--- Material for this exercise Enclosed Below ---
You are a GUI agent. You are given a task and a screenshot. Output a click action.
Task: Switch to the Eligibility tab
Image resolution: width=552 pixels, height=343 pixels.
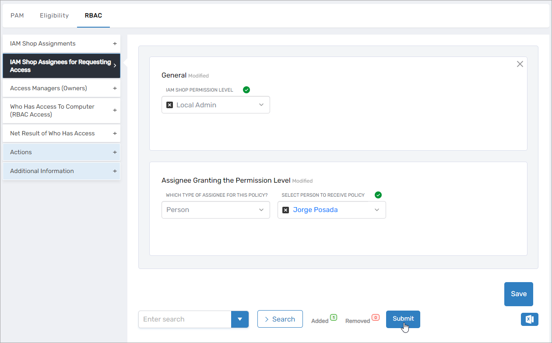[54, 15]
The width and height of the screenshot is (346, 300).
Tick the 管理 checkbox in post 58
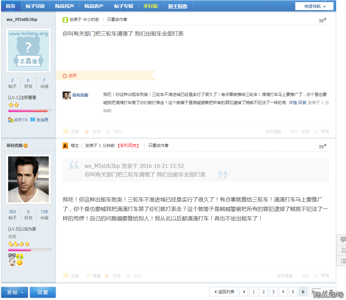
--- End of Enclosed Material for this exercise ---
■ What you will do: Return each line among the entries that holds the word "screenshot".

■ Answer section:
You are a GUI agent. You are given a task and a screenshot. Output a click action.
The width and height of the screenshot is (346, 300).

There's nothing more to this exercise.